6502 based systems (like the PE6502 and Commander X16)
You could build a 6502 based system, and many people do, but the Rust programming language doesn't (and probably never will) support an 8-bit CPU with only 256 bytes of stack.
68000 based systems
At the present time, there is no 68k backend in LLVM. If there was, a 68000 system would certainly make an interesting alternative to Neotron, although the 68000 processors available are more expensive and less powerful than a modern commodity Arm microcontroller.
PowerPC based systems
LLVM does have a PowerPC backend, but unfortunately most PowerPC based chips only come in monster 380+ pin BGA packages, with multiple power rails. This unfortunately puts them beyond the scope of a simple hobby project, much as the author would love to build a machine that harks back to the IBM RS/6000 and Power Macintosh machines of the 1990s.
RISC-V based systems
There are an increasing number of RISC-V based microcontrollers with very small SRAMs, matched by an increasing number of multi-core 64-bit SoCs designed to run Linux from a huge bank of DDR3. At the current time, however, there isn't much in the middle.

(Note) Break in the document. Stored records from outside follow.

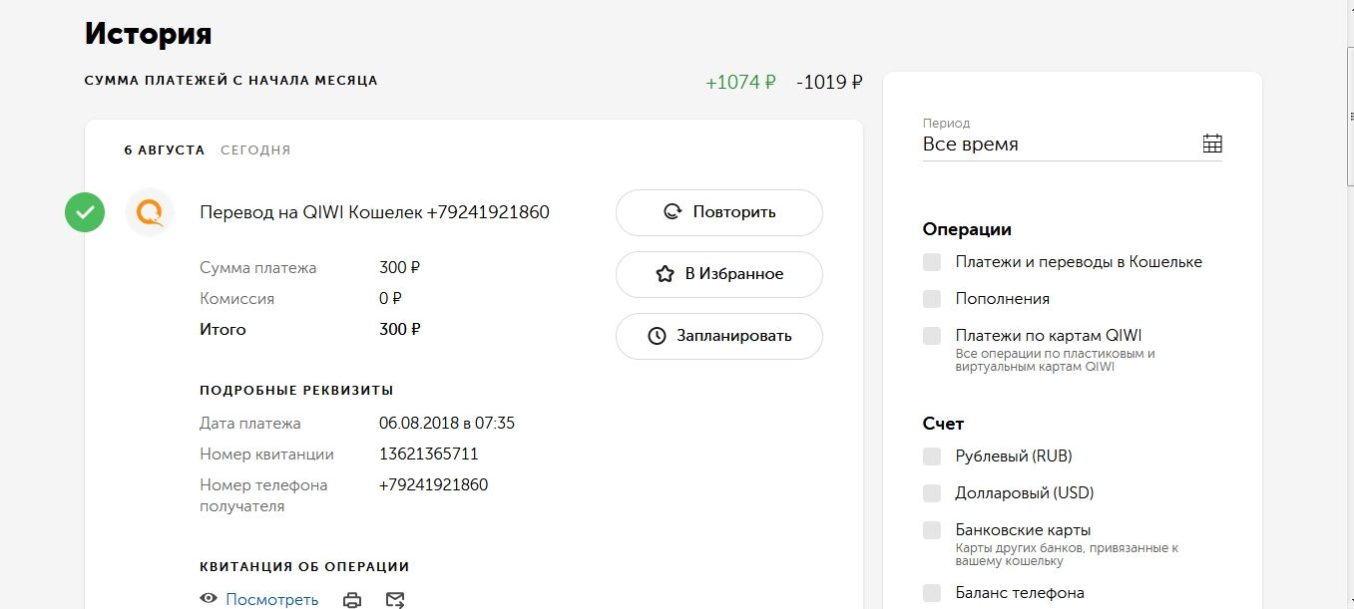Open the Посмотреть receipt link
The width and height of the screenshot is (1354, 609).
click(x=271, y=599)
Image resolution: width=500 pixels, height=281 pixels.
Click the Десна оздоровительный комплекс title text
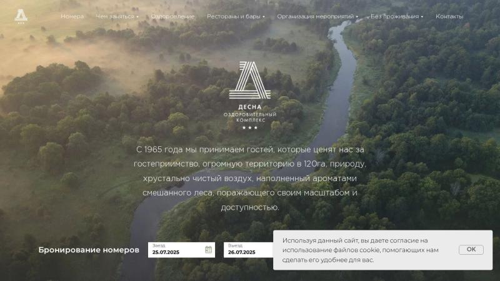coord(249,114)
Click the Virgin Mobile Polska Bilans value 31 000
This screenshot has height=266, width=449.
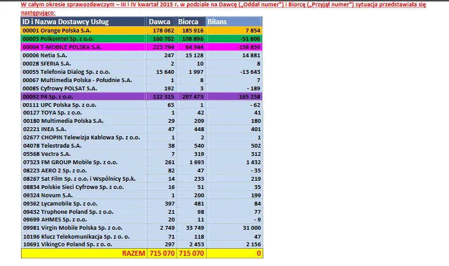(x=252, y=228)

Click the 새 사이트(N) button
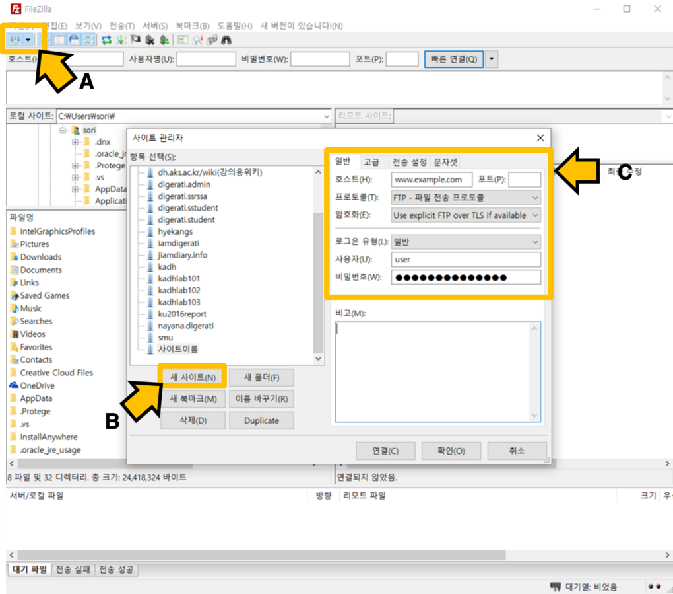click(193, 377)
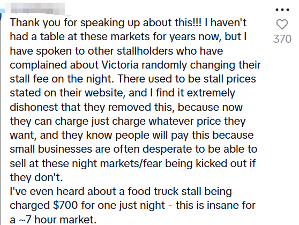299x225 pixels.
Task: Click the "$700" amount in the comment
Action: 65,205
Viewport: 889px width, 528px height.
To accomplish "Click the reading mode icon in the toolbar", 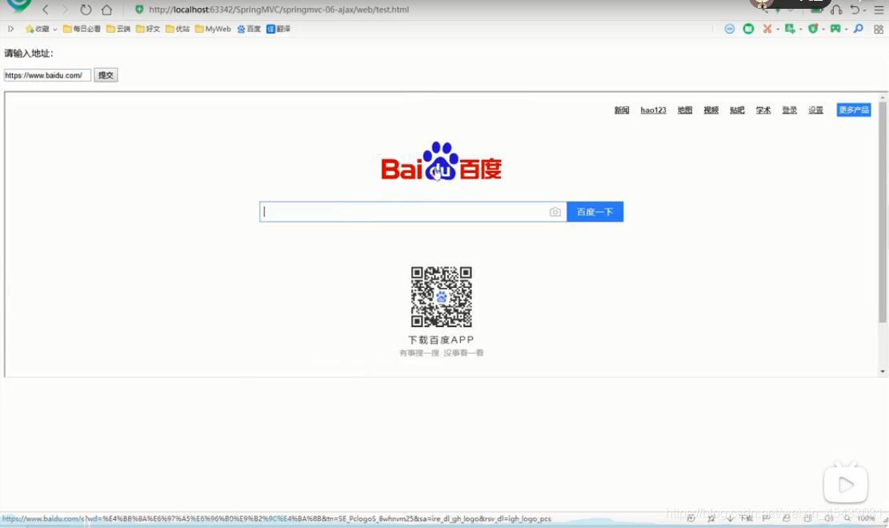I will point(747,28).
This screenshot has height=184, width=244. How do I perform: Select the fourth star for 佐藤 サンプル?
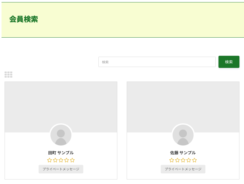(189, 160)
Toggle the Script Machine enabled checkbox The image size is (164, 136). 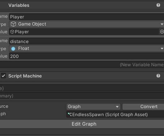tap(3, 76)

A Neotron system built around an open-source RISC-V code run from an FPGA would be an interesting way to increase the openness of the system and remains a future possibility. The simplicity of the RISC-V ISA is also appealing, as compared to the, umm, evolved nature of ARMv6-M.
SPARC based systems
The Gaisler LEON3 is available in VHDL form under the GPL, along with a number of other components required to make a full SoC. The LEON3 implements the SPARC V8 ISA, support for which is available in the Rust compiler. However, this would require an FPGA based system and it's unknown whether the full GRLIB SoC would fit into any of the FPGAs supported by the various open-source FPGA synthesis tools (such as the Lattice iCE40).
Atmel AVR based systems
Many people have built Atmel AVR based systems, but those CPUs are fairly limited in terms of performance and tend to need to be programmed in raw assembler, or at least non-portable C (such as when storing strings in program memory with a 24-bit pointer instead of in data memory with an 8-bit pointer). There is a Rust AVR port, but it's only in an alpha state at the moment.

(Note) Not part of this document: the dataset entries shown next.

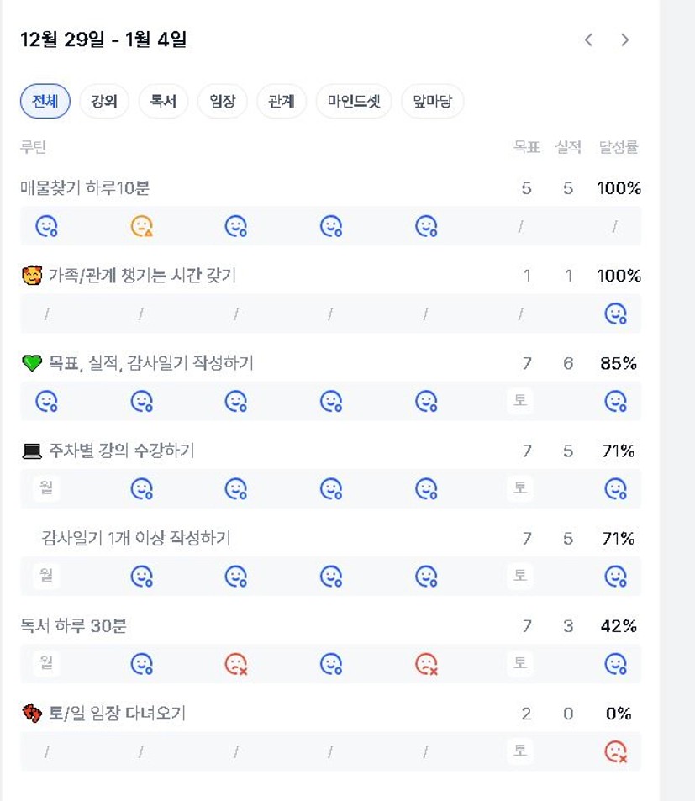Screen dimensions: 695x801
Task: Click first red sad face in 독서 하루 30분 row
Action: pyautogui.click(x=236, y=664)
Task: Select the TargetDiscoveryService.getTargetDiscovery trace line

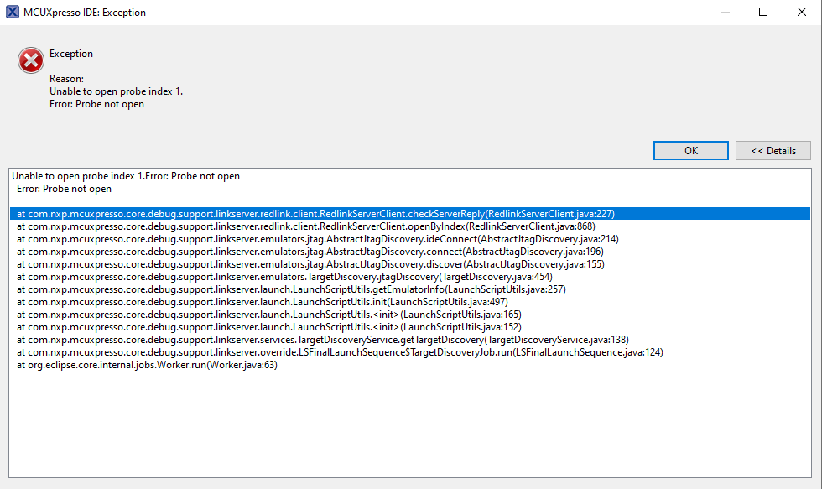Action: pos(322,340)
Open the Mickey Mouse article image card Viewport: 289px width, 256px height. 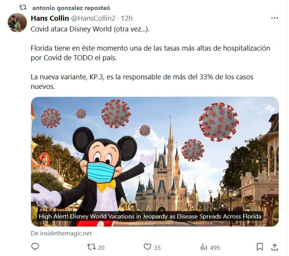[155, 161]
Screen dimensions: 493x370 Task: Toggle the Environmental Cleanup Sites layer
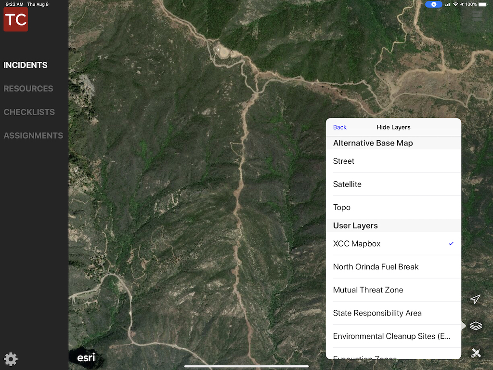(393, 336)
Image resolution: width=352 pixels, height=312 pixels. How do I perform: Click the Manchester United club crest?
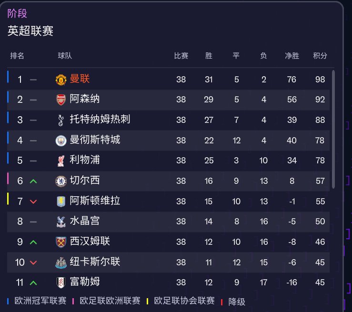[x=60, y=80]

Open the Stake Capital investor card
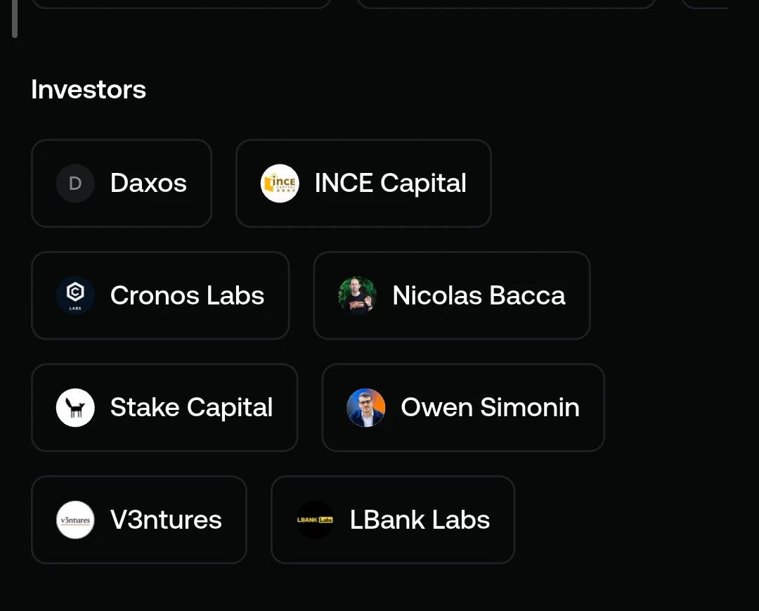tap(164, 408)
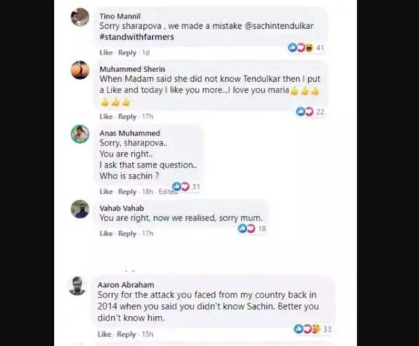The image size is (419, 346).
Task: Reply to Vahab Vahab's comment
Action: coord(127,233)
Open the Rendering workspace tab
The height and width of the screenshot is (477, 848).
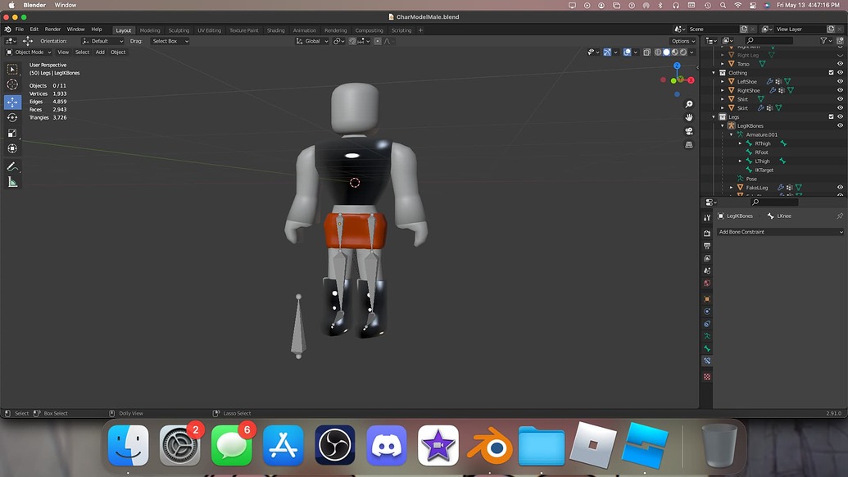pos(335,30)
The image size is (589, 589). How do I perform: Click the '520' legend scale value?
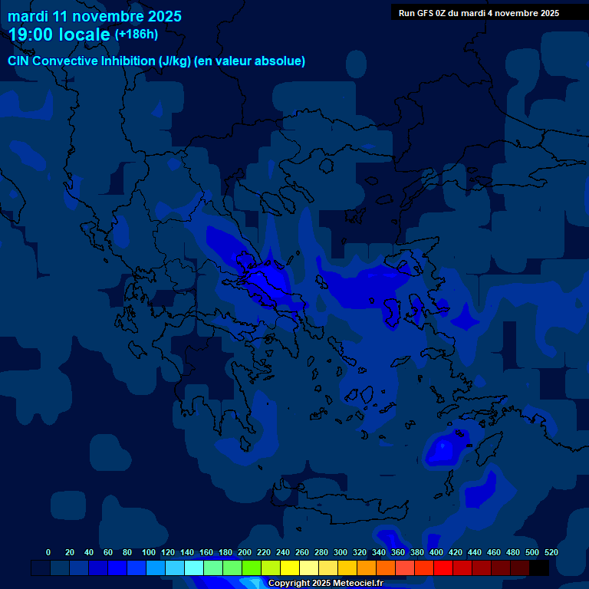tap(551, 552)
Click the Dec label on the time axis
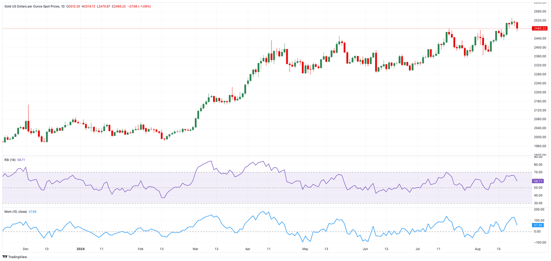 click(x=25, y=248)
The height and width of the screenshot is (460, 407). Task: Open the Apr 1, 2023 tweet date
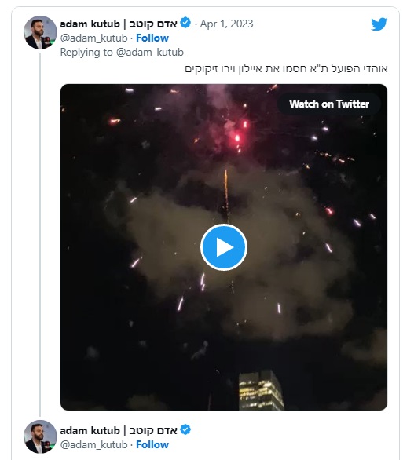pos(226,24)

MIPS32 based systems, like the PIC32
The PIC32 family would make a very interesting home computer. Indeed, a PIC32 can be found in the Colour Maximite. I think it is telling though that the next revision of the Colour Maximite switched over to a Cortex-M7 based STM32H7. You could also point to the fact that MIPS themselves have publicly switched to producing RISC-V designs that maybe this architecture doesn't have the best future ahead of it.
What is this book?
This book describes the Neotron system - from the hardware schematics, all the way up to how to write applications for the system. It is intended to be the canonical reference, although where the source code differs from what is described in this book, we reserve the right to be pragmatic and change either to match the other (or leave them in disagreement...). This book also represents our latest thoughts on a particular topic, and the source code may lag behind while we get around to the implementation. We endeavour to note where this is the case.
Versioning
Each component has a semantic version number - major.minor.patch
. The association is:
- The BIOS will require a compatible hardware version.
- The OS will require a compatible BIOS version.
- The Shell and Applications will require a compatible OS version.